Dataset records:
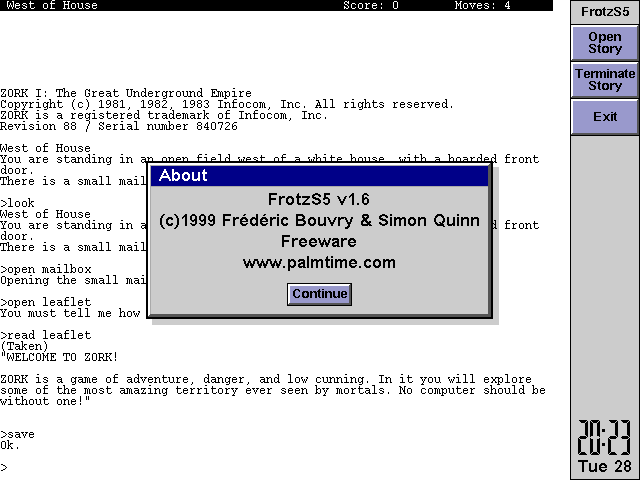The width and height of the screenshot is (640, 480).
Task: Click West of House in status bar
Action: (52, 5)
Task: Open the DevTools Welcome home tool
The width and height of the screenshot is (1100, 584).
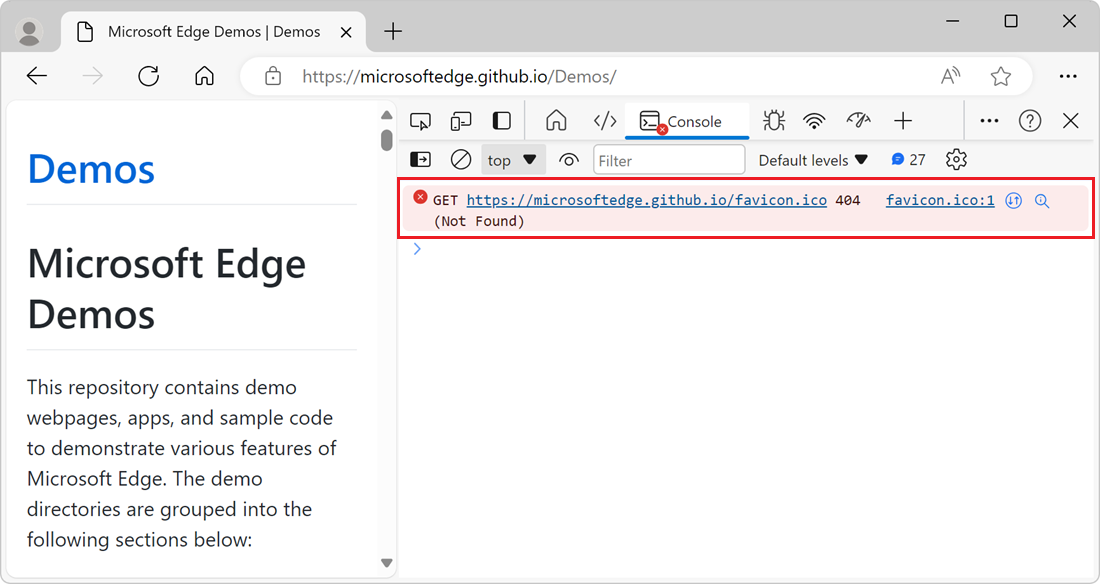Action: coord(556,121)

What the task requires:
Exactly the lines from the one containing "Task: Open the DevTools Welcome home tool" to the end of the records above, both end lines included, are to be printed, and no pictures with them.

Exercise result:
Task: Open the DevTools Welcome home tool
The width and height of the screenshot is (1100, 584).
Action: coord(556,121)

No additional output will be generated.